Sinner explota en indian wells: bronca con un fan y doble tie-break de infarto
Jannik Sinner ganó, pero no disfrutó. El número dos del mundo avanzó a cuartos en Indian Wells tras dos tie-break apretados contra el brasileño João Fonseca, de 18 años, y un intercambio de gritos con un espectador que revolucionó la noche del estadio 2. El marcador fue 7-6(8) y 7-6(7) en 2h 14min, pero el resultado quedó en segundo plano cuando el tifense estalló en el 6-5 del primer set.
«Basta, eh!», le espetó Sinner señalando la grada baja. La frase no se captó entera por los micrófonos, el gesto sí: cejas arqueadas, labios temblorosos, la raqueta apuntando como un índice acusador. Greg Allensworth, árbitro de silla, bajó de un salto. «¿Qué pasa, Jannik?». La respuesta fue un murmullo entre dientes: «Me insulta desde el calentamiento». El fan, un hombre con gorra de los Raiders, se hizo el sueco. Allensworth le advirtió: «Señores, durante el punto, silencio absoluto». El público, abochornado, rompió en aplausos nerviosos.
Fonseca, un muro que nadie esperaba
Mientras tanto, el joven Fonseca jugaba sin red. Primera media a 208 km/h, 25 winners, solo 14 errores no forzados. El chico que entrena en la academia de Gustavo Kuerten plantó cara al campeón de cuatro Grand Slams como si estuviera en una final, no en su tercer Masters 1000. «Sabe a qué juega», susurró Darren Cahill desde la tribuna de entrenadores. «Le cambia la dirección a la pelota antes que la cadena de la bicicleta».

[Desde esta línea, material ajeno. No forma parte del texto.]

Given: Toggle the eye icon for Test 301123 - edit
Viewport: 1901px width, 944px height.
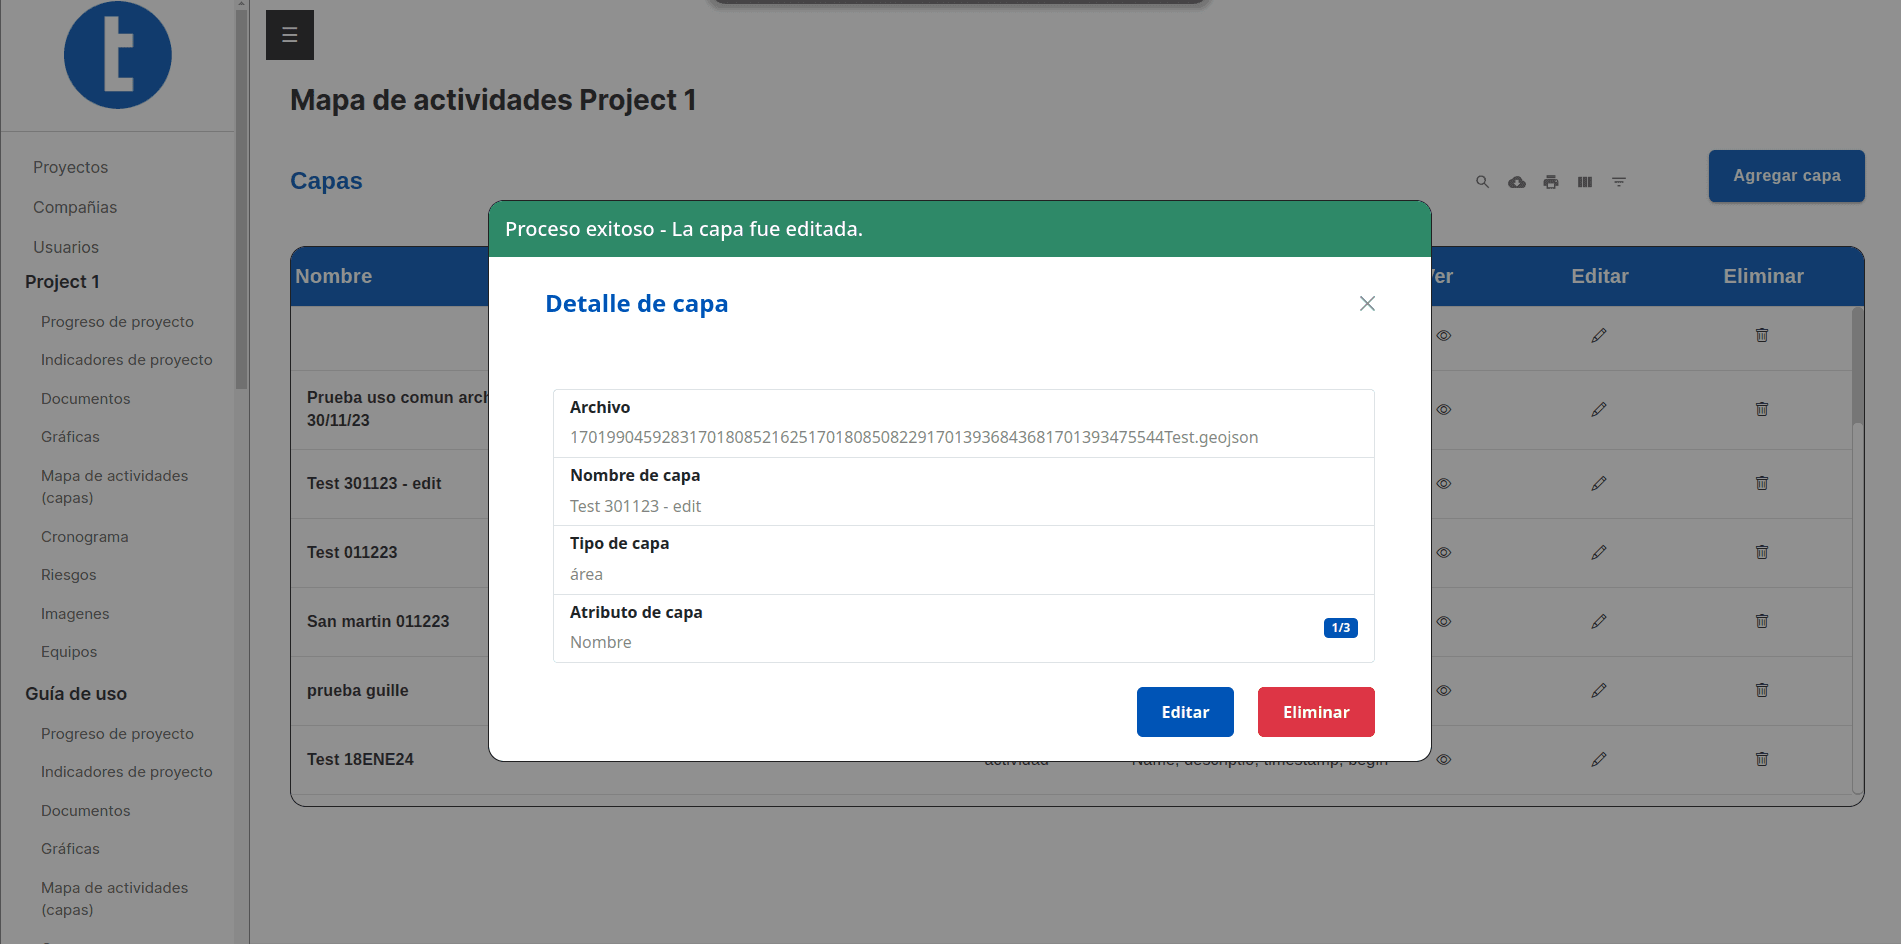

Sinner salvó dos set points en el primer tie-break con dos saques directos y un passing de revés cruzado que hizo gemir las cuerdas. En el segundo, Fonseca llegó a 4-4 y se le escapó un smash a media altura: la pelota besó la línea de fondo por fuera. El alemán de la montaña cerró con un ace a la T y un puño que fue más desahogo que celebración.

La rutina de un líder que ya no es un niño
A sus 24 años, Sinner suma 17 victorias consecutivas en el desierto californiano, pero la paciencia se le agota más rápido que el grip de su raqueta. «No me gusta perder el foco, pero tampoco dejo que me pisen», declaró después, sin mencionar la sanción que podría caerle por conducta antideportiva. El italiano ya fue multado en Australia por aplastar una bola fuera del protocolo. ¿Reincidencia? El supervisor de la ATP, Tom Barnes, se limitó a negar con la cabeza cuando se le preguntó por una posible sanción.
El próximo rival será Holger Rune, quien dejó en la lona a Stefanos Tsitsipas en tres mangas. El danés, amigo de Sinner desde la Next Gen, le ganó el último enfrentamiento en Montecarlo. «Todos hablan de mi saque, pero contra Rune la clave será la devolución», adelantó Sinner antes de cruzar el túnel de prensa sin hacer autógrafos.
Indian Wells le siente bien, pero el desierto también seduce a sus fantasmas. La tensión con el público, los gritos que se quedan grabados en las cámaras, la sensación de que el mundo lo observa con lupa cada vez que se ajusta la cinta de la muñeca. Sinner avanza, sí, pero cada paso suena más fuerte y más hueco a la vez.